Szef EMC potwierdza, że spółka nadal chce zaplanowane inwestycje – ich łączną wartość szacuje obecnie na około 60 mln zł (spora część została już zrealizowana) – finansować z kredytów i środków własnych. Na razie spółka ma przyznane 10 mln zł od Alior Banku. Teraz prowadzi rozmowy z kolejnymi instytucjami finansowymi o warunkach otrzymania następnych pożyczek.
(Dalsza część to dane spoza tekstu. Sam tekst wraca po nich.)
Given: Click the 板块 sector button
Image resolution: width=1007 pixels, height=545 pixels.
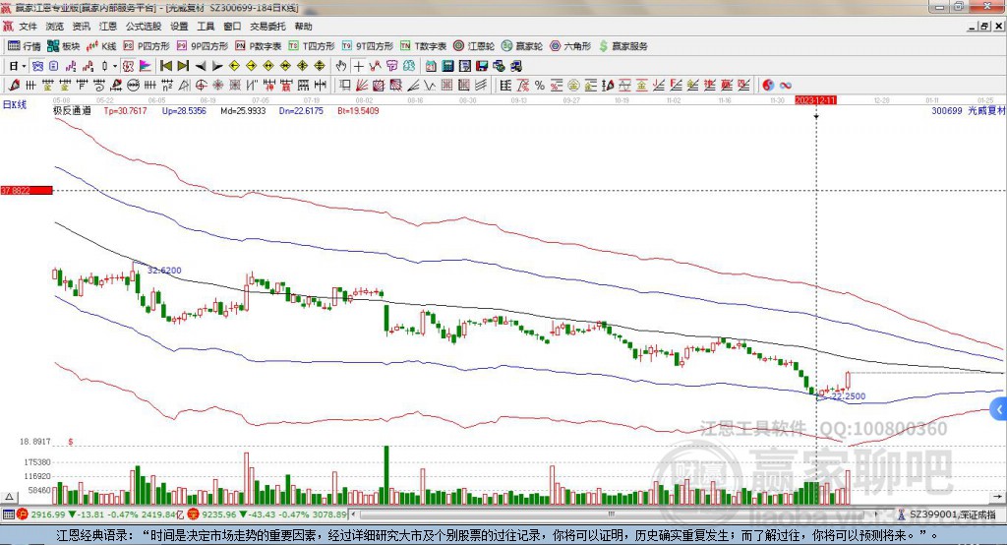Looking at the screenshot, I should pyautogui.click(x=64, y=46).
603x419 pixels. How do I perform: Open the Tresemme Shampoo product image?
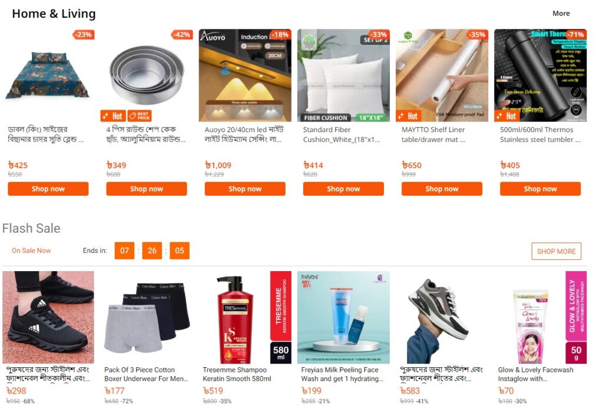tap(245, 317)
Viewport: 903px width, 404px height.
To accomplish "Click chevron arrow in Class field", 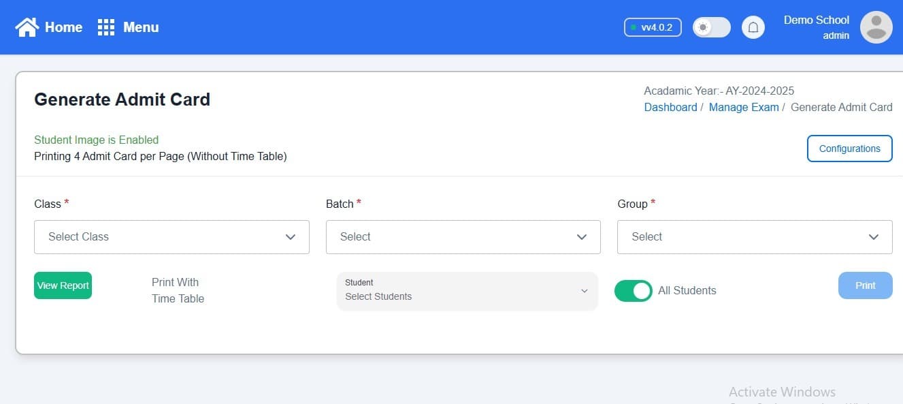I will [x=291, y=237].
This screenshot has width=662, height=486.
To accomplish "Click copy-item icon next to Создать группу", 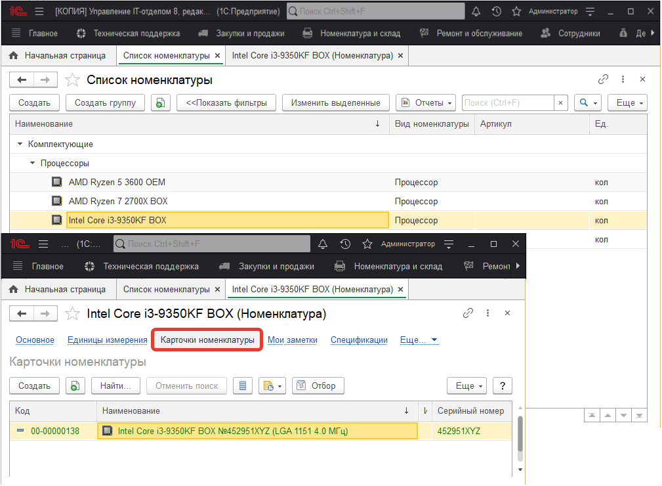I will tap(161, 102).
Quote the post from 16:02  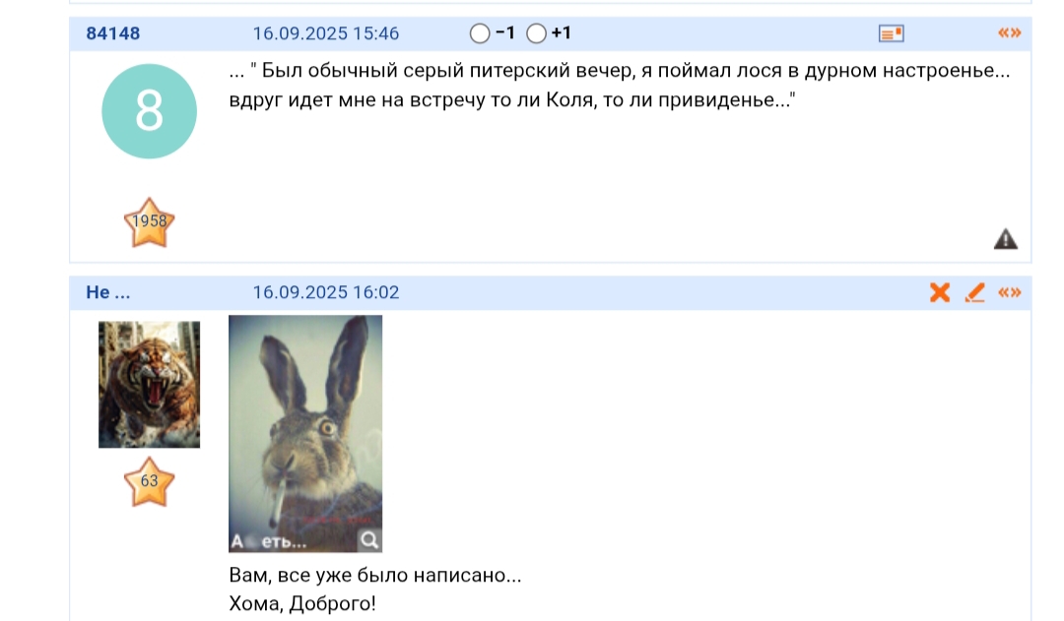click(x=1009, y=292)
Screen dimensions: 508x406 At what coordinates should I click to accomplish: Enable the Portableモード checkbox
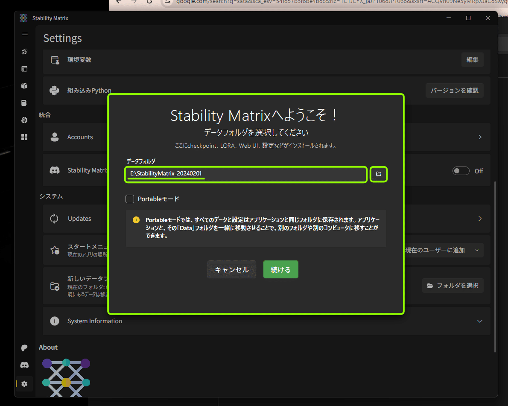pos(129,199)
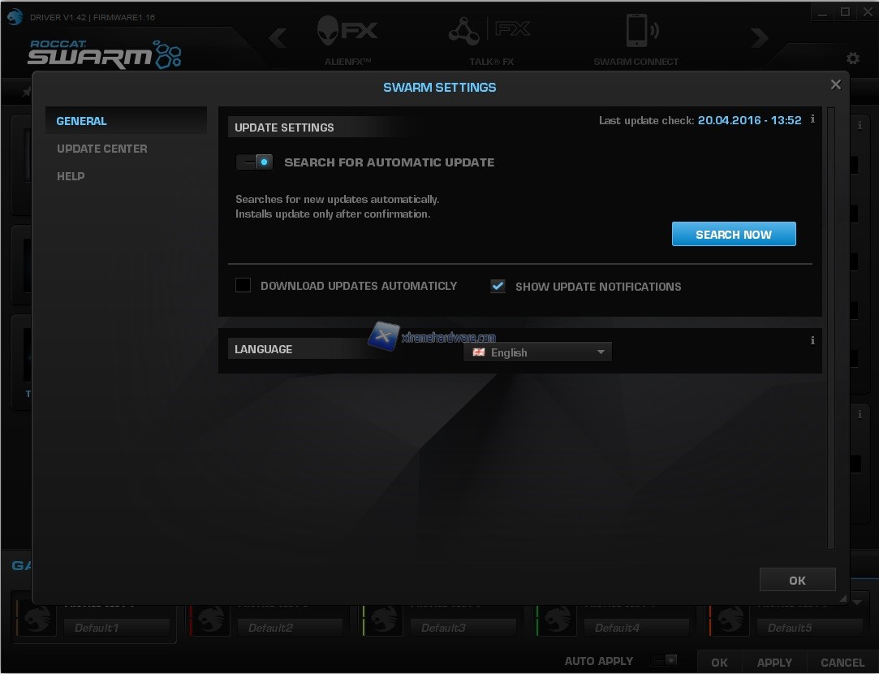Uncheck Show Update Notifications
This screenshot has width=879, height=674.
point(498,286)
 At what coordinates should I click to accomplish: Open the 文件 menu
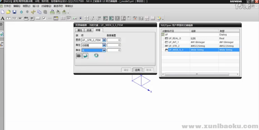[x=7, y=6]
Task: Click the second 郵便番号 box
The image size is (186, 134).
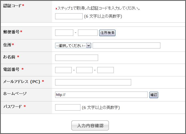Action: click(x=88, y=33)
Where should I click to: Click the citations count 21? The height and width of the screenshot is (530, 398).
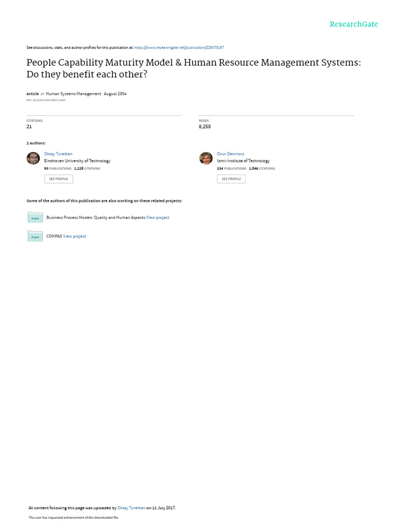(29, 127)
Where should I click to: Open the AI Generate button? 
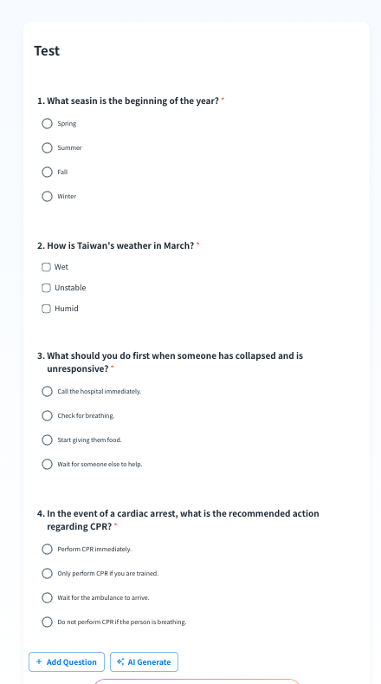(x=145, y=661)
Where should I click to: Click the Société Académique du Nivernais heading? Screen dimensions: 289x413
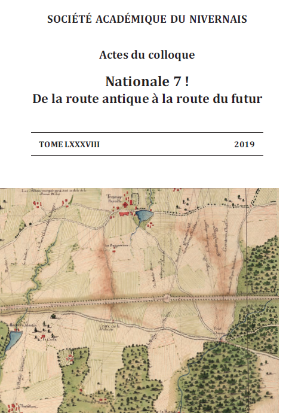pos(147,19)
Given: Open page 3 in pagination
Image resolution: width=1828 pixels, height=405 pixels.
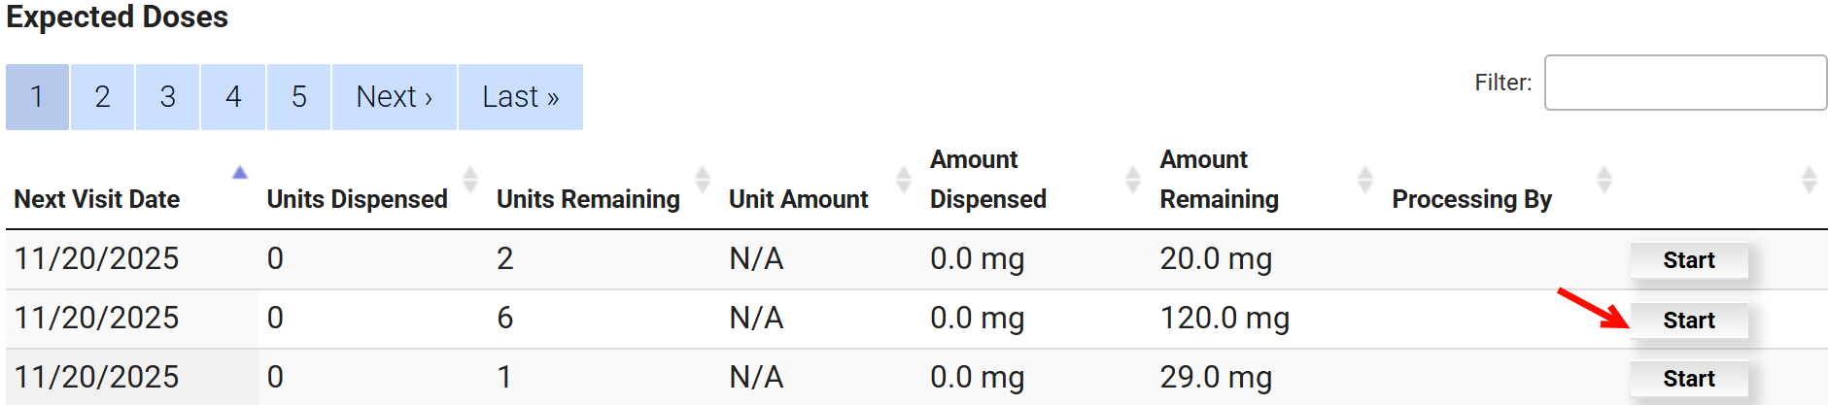Looking at the screenshot, I should (x=168, y=97).
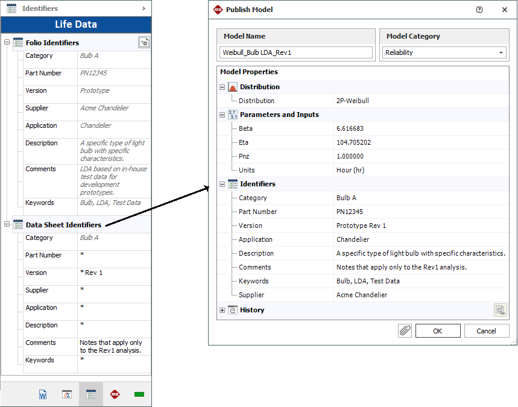518x407 pixels.
Task: Open Folio Identifiers settings gear icon
Action: point(144,42)
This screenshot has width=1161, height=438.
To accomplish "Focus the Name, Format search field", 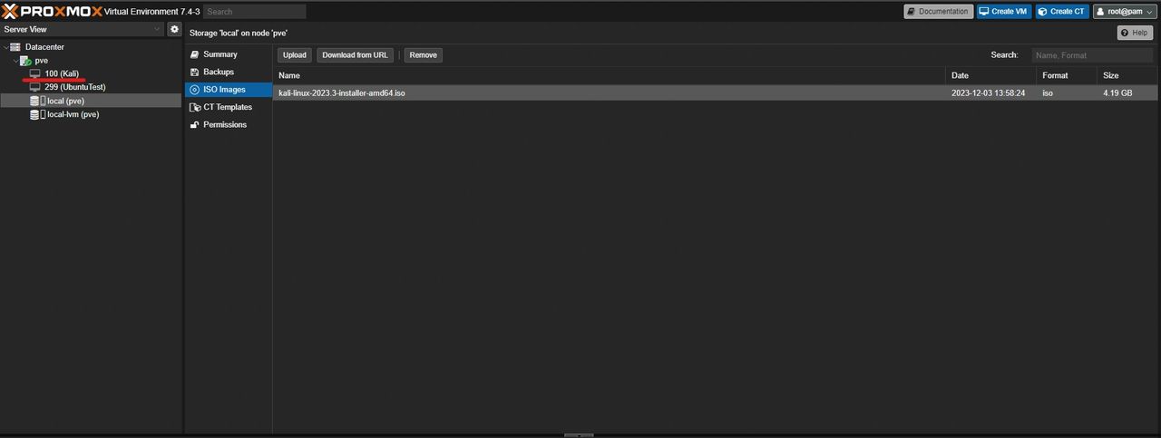I will point(1093,55).
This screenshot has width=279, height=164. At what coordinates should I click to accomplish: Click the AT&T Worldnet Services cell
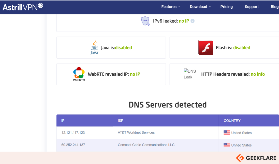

Plany EMC dotyczą rozbudowy i modernizacji przejętych w ciągu ostatnich dwóch lat placówek medycznych. Dzięki temu spółka ma zwiększać przychody w zbliżonym do ubiegłorocznego tempie (dynamika przekroczyła 40 proc.). W szpitalu w Kowarach wszystkie planowane prace zamkną się kwotą 18–20 mln zł, rozbudowa szpitala w Katowicach ma kosztować kolejne 18 mln zł. Inwestycja w przejętym jako ostatni, w październiku 2009 r., szpitalu powiatowym w Piasecznie może pochłonąć nawet około 25 mln zł. W tym roku w Piasecznie zostanie dobudowane dodatkowe 2,5 tys. metrów kwadratowych powierzchni. Inwestycję realizuje polski oddział niemieckiej firmy Cadolto, specjalizującej się w budowie placówek medycznych.